Thermoelektrische Wandler: Nutzung von Abwärme wird wirtschaftlicher
Ob Stahlhersteller, Brauereien, Zementproduzenten oder Nahrungsmittelhersteller: In vielen Bereichen der Industrie und auch in Autos mit Verbrennungsmotor fällt Abwärme an, die nicht wirtschaftlich genutzt werden kann. Die Temperatur ist zu niedrig, als dass sie für Dampf etwa zur Stromerzeugung reichen könnte. Auch die Einspeisung in Fernwärmenetze ist keineswegs überall möglich. So landet eine Menge wertvolle Energie in der Atmosphäre.
Neuer Rohstoff kommt aus der Natur
Ein eleganter Weg ist der Einsatz von thermoelektrischen Generatoren, die Temperaturunterschiede direkt in elektrische Energie umwandeln. Heute eher sporadisch eingesetzte Geräte dieser Art verwenden jedoch teure oder toxische Elemente wie Tellur und Blei, weil diese Wärme am effizientesten umwandeln.

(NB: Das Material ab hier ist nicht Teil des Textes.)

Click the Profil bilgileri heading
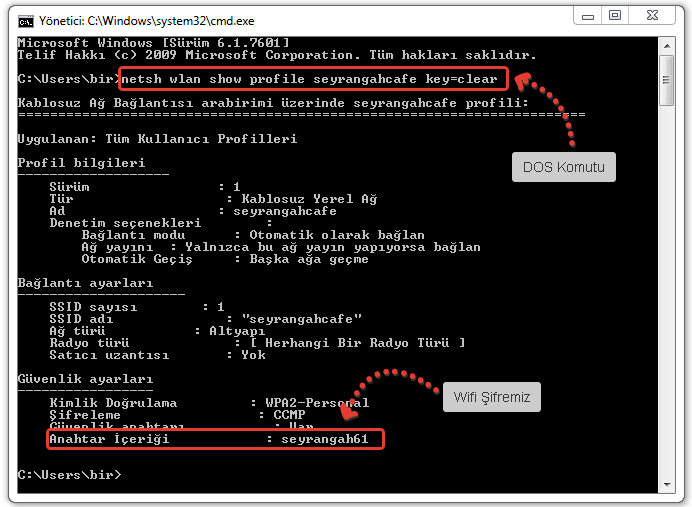The image size is (692, 507). 81,162
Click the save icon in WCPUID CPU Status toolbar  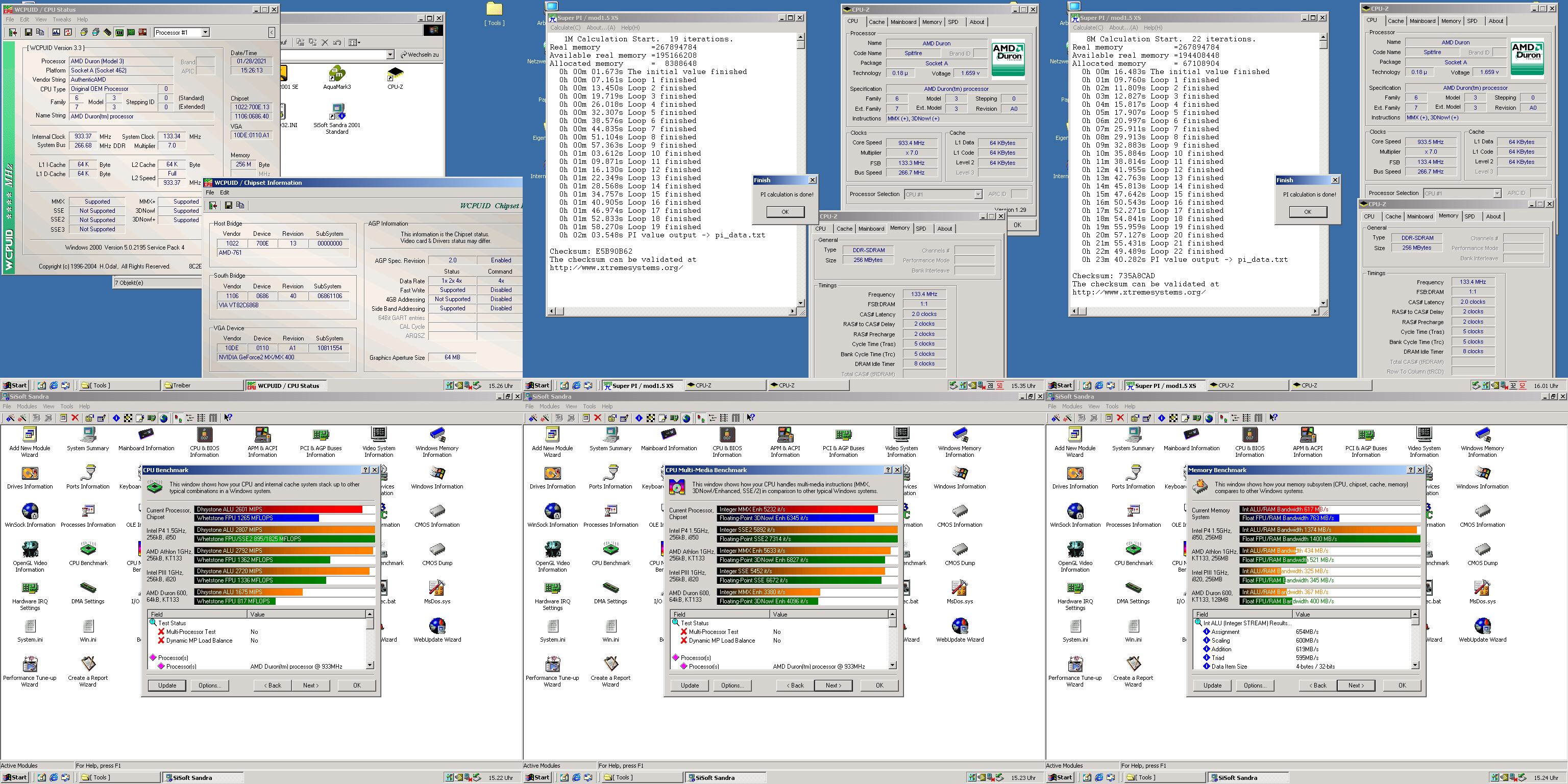(29, 32)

Ein Team um Emmanuel Guilmeau, Materialwissenschaftler am CRISMAT-Labor(öffnet im neuen Fenster) im französischen Caen, hat jetzt eine Alternative vorgestellt, die alle Probleme, die den Einsatz von thermoelektrischen Geräten behindern, auf einen Schlag lösen könnte. Das neuartige synthetische Material besteht aus Kupfer, Mangan, Germanium und Schwefel. Es wird aus natürlichen Sulfidmineralien auf Kupferbasis hergestellt. Diese bestehen hauptsächlich aus den gewünschten ungiftigen Elementen, von denen einige thermoelektrische Eigenschaften haben. Das neue Material ist deutlich billiger als die bisher verwendeten Werkstoffe.
Spezialbehandlung für den Rohstoff
Die natürlichen Mineralien werden fein gemahlen, Fremdmaterialien aussortiert. Zudem wird ein Teil des Mangans durch Kupfer ersetzt. Was übrig bleibt, landet in einer Kugelmühle, einem mit metallischen Kugeln gefüllten Behälter, der schnell rotiert. Die Kugeln prallen mit Wucht aufeinander und treffen natürlich auch die pulverförmigen Partikel, die sich bei dieser groben mechanischen Behandlung zu Clustern zusammenschließen. Diese werden in einer thermischen Behandlung bei 600 Grad Celsius verfestigt.
Stabil bis zu 400 Grad Celsius
So entstanden komplexe Mikrostrukturen, die den Transport von Elektronen und Wärme positiv beeinflussten. "Wir waren sehr überrascht über das Ergebnis", sagt Guilmeau. "Normalerweise hat eine leichte Veränderung der Zusammensetzung nämlich wenig Einfluss auf die Eigenschaften des Materials." Damit steht dem Einsatz in Thermogeneratoren nichts mehr im Weg. Auspuffwärme könnte beispielsweise genutzt werden, um Batterien von Plug-in-Hybriden aufzuladen, und alle Unternehmen, die bisher nutzlos verpuffende Abwärme produzieren, könnten ihre Stromrechnung reduzieren. Das Material ist bis zu einer Temperatur von 400 Grad Celsius stabil. Das Niveau von Abwärme liegt deutlich darunter.